--- YOUR OBJECTIVE ---
Copy out the data below verbatim, starting at the line that contains "Identify the location of y-tick-label: 6.0%." and continuing through the end of the data.

Stored data
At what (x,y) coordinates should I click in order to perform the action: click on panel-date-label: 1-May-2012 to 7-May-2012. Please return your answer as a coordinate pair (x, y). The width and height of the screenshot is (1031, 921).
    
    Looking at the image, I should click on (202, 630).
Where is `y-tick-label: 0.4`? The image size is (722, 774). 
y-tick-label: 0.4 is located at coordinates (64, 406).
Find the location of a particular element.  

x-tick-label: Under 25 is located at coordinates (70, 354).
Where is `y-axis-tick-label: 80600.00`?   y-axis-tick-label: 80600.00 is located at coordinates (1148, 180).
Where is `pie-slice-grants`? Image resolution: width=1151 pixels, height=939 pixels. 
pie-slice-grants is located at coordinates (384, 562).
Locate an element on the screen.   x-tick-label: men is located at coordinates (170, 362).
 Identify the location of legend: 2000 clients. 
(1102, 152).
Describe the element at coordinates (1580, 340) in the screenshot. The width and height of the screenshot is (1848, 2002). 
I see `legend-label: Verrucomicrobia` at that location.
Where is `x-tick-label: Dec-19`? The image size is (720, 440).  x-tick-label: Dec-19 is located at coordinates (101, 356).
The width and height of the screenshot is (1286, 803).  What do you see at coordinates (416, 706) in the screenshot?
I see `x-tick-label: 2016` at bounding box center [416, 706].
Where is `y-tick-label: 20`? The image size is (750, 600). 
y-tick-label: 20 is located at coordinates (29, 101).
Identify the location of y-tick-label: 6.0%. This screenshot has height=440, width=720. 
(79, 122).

--- EXERCISE RESPONSE ---
Identify the location of y-tick-label: 6.0%. This screenshot has height=440, width=720. 
(79, 122).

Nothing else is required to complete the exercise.